A novel esterase, PpEst, that hydrolyses the co-aromatic-aliphatic polyester poly(1,4-butylene adipate-co-terephthalate) (PBAT) was identified by proteomic screening of the Pseudomonas pseudoalcaligenes secretome. PpEst was induced by the presence of PBAT in the growth media and had predicted arylesterase (EC 3.1.1.2) activity. PpEst showed polyesterase activity on both whole and milled PBAT film releasing terephthalic acid and 4-(4-hydroxybutoxycarbonyl)benzoic acid while end product inhibition by 4-(4-hydroxybutoxycarbonyl)benzoic acid was observed. Modelling of an aromatic polyester mimicking oligomer into the PpEst active site indicated that the binding pocket could be big enough to accommodate large polymers. This is the first report of a PBAT degrading enzyme being identified by proteomic screening and shows that this approach can contribute to the discovery of new polymer hydrolysing enzymes. Moreover, these results indicate that arylesterases could be an interesting enzyme class for identifications of polyesterases.

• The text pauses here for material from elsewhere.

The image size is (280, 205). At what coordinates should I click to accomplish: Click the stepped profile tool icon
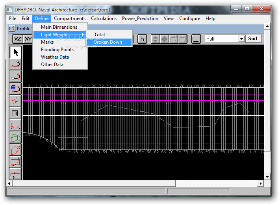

Enzymatic hydrolysis of poly(ethylene furanoate).

The urgency of producing new environmentally-friendly polyesters strongly enhanced the development of bio-based poly(ethylene furanoate) (PEF) as an alternative to plastics like poly(ethylene terephthalate) (PET) for applications that include food packaging, personal and home care containers and thermoforming equipment. In this study, PEF powders of various molecular weights (6, 10 and 40kDa) were synthetized and their susceptibility to enzymatic hydrolysis was investigated for the first time. According to LC/TOF-MS analysis, cutinase 1 from Thermobifida cellulosilytica liberated both 2,5-furandicarboxylic acid and oligomers of up to DP4. The enzyme preferentially hydrolyzed PEF with higher molecular weights but was active on all tested substrates. Mild enzymatic hydrolysis of PEF has a potential both for surface functionalization and monomers recycling.

Characterization of a poly(butylene adipate-co-terephthalate)- hydrolyzing lipase from Pelosinus fermentans.

Certain α/ß hydrolases have the ability to hydrolyze synthetic polyesters. While their partial hydrolysis has a potential for surface functionalization, complete hydrolysis allows recycling of valuable building blocks. Although knowledge about biodegradation of these materials is important regarding their fate in the environment, it is currently limited to aerobic organisms. A lipase from the anaerobic groundwater organism Pelosinus fermentans DSM 17108(PfL1) was cloned and expressed in Escherichia coli BL21-Gold (DE3) and purified from the cell extract. Biochemical characterization with small substrates showed thermoalkalophilic properties (Topt=50 °C, pHopt=7.5) and higher activity towards para-nitrophenyl octanoate (12.7 U mg(-1)) compared to longer and shorter chain lengths (C14 0.7 U mg(-1) and C2 4.3 U mg(-1), respectively). Crystallization and determination of the 3-D structure displayed the presence of a lid structure and a zinc ion surrounded by an extra domain. These properties classify the enzyme into the I.5 lipase family. PfL1 is able to hydrolyze poly(1,4-butylene adipate-co-terephthalate) (PBAT) polymeric substrates. The hydrolysis of PBAT showed the release of small building blocks as detected by liquid chromatography mass spectrometry (LC-MS). Protein dynamics seem to be involved with lid opening for the hydrolysis of PBAT by PfL1.